RAG from Public Documentation Websites: Robots.txt, Terms, Retention, and Attribution

#api #programming

Public Docs Are the Easiest RAG Source to Get Wrong

Every AI support project eventually reaches for public documentation. The pages are already written. They are structured. They explain the product better than any internal wiki. A crawler can fetch them in minutes.

Then the problems start.

The docs site changes its navigation and half your URLs 404. Versioned pages duplicate the same paragraph across /v2/, /v3/, and /latest/. Code blocks lose their indentation and language annotations when your HTML parser flattens everything to text. Tables — the part developers actually reference — turn into a wall of unseparated words. The retrieval system answers confidently from a page that was deleted three months ago. And because there are no citations, the user cannot tell whether the model is quoting official docs or hallucinating something plausible.

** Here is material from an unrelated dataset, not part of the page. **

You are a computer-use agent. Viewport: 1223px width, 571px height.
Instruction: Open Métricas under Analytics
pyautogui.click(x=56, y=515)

Public documentation looks like low-friction input. In practice, it is harder to get right than your own internal content — because you do not control the source, the structure, or the lifecycle.

Three categories of problems make public docs uniquely tricky for RAG: legal constraints that do not apply to your own content, structural fidelity that most ingestion pipelines destroy, and lifecycle management for content you did not author and cannot predict. Each one can quietly degrade your system. Together, they are why the simplest-looking RAG source often produces the least reliable answers.

You Do Not Control This Content

When you build RAG over your own knowledge base, you control the content. You know when it changes, why it changes, and whether it should be in the index. Public docs are someone else's content, served on someone else's infrastructure, under someone else's rules.

That changes the ingestion calculus in ways developers tend to skip over.

Robots.txt Is a Signal, Not a Contract

Start with robots.txt, but do not stop there.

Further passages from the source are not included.